---------- Data records

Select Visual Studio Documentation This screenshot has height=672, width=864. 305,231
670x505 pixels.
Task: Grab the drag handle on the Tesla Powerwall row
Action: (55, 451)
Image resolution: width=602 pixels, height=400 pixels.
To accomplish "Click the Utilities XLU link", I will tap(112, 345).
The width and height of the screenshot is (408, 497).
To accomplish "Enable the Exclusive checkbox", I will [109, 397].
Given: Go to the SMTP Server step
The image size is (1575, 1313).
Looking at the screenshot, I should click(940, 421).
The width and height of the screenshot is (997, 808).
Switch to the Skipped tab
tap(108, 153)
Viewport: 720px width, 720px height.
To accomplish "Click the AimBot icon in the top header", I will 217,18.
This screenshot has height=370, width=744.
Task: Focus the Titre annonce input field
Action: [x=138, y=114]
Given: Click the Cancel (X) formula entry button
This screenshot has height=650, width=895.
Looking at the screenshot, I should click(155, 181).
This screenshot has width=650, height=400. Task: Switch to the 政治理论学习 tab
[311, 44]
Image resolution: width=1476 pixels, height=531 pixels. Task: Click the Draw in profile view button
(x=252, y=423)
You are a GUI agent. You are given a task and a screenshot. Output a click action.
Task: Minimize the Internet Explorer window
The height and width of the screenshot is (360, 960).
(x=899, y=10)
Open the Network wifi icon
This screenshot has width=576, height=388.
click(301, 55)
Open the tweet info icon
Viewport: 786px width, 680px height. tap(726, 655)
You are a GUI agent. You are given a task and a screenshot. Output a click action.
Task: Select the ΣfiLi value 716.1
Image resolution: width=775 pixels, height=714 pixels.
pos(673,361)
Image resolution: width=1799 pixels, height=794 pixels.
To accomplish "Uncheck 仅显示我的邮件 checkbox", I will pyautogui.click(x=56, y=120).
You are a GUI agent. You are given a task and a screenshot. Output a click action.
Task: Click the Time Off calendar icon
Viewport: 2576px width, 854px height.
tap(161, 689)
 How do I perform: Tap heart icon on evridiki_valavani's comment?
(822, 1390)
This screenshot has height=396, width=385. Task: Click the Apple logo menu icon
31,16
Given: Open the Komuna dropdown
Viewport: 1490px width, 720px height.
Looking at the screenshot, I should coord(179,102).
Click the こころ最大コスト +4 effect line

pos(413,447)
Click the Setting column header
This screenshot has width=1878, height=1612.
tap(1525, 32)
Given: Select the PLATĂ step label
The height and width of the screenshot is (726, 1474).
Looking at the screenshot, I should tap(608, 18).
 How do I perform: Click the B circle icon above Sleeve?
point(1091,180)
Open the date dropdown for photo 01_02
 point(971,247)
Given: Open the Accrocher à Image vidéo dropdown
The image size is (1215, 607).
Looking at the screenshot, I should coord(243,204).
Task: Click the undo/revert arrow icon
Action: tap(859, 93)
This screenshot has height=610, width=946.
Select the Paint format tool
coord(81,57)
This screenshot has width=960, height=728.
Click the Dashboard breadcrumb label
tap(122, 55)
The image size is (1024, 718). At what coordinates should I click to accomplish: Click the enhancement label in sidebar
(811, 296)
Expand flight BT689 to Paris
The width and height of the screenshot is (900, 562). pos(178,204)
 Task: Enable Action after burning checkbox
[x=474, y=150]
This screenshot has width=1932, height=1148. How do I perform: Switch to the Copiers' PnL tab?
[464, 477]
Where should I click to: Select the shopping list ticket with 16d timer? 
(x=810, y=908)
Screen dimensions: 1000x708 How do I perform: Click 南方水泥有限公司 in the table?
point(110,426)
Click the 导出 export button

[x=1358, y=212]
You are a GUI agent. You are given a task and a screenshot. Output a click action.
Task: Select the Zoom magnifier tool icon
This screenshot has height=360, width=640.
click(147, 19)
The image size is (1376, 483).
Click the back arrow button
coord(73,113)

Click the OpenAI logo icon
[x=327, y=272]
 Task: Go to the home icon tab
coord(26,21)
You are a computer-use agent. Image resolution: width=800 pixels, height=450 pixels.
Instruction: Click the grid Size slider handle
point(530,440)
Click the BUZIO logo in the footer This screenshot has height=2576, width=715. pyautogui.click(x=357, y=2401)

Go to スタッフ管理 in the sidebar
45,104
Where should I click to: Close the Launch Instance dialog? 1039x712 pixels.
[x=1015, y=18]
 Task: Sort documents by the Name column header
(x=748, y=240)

--------------------

_Work instruction_:
In the data above, start at the line that has "Given: Click the", stop after the line that has "Given: Open the Accrocher", and print every line in between exactly as it stands.

_Result below_:
Given: Click the Cancel (X) formula entry button
This screenshot has height=650, width=895.
Looking at the screenshot, I should click(155, 181).
This screenshot has width=650, height=400. Task: Switch to the 政治理论学习 tab
[311, 44]
Image resolution: width=1476 pixels, height=531 pixels. Task: Click the Draw in profile view button
(x=252, y=423)
You are a GUI agent. You are given a task and a screenshot. Output a click action.
Task: Minimize the Internet Explorer window
The height and width of the screenshot is (360, 960).
(x=899, y=10)
Open the Network wifi icon
This screenshot has width=576, height=388.
click(301, 55)
Open the tweet info icon
Viewport: 786px width, 680px height. tap(726, 655)
You are a GUI agent. You are given a task and a screenshot. Output a click action.
Task: Select the ΣfiLi value 716.1
Image resolution: width=775 pixels, height=714 pixels.
pos(673,361)
Image resolution: width=1799 pixels, height=794 pixels.
To accomplish "Uncheck 仅显示我的邮件 checkbox", I will pyautogui.click(x=56, y=120).
You are a GUI agent. You are given a task and a screenshot. Output a click action.
Task: Click the Time Off calendar icon
Viewport: 2576px width, 854px height.
tap(161, 689)
 How do I perform: Tap heart icon on evridiki_valavani's comment?
(822, 1390)
This screenshot has height=396, width=385. Task: Click the Apple logo menu icon
31,16
Given: Open the Komuna dropdown
Viewport: 1490px width, 720px height.
Looking at the screenshot, I should coord(179,102).
Click the こころ最大コスト +4 effect line

pos(413,447)
Click the Setting column header
This screenshot has width=1878, height=1612.
tap(1525, 32)
Given: Select the PLATĂ step label
The height and width of the screenshot is (726, 1474).
Looking at the screenshot, I should tap(608, 18).
 How do I perform: Click the B circle icon above Sleeve?
point(1091,180)
Open the date dropdown for photo 01_02
 point(971,247)
Given: Open the Accrocher à Image vidéo dropdown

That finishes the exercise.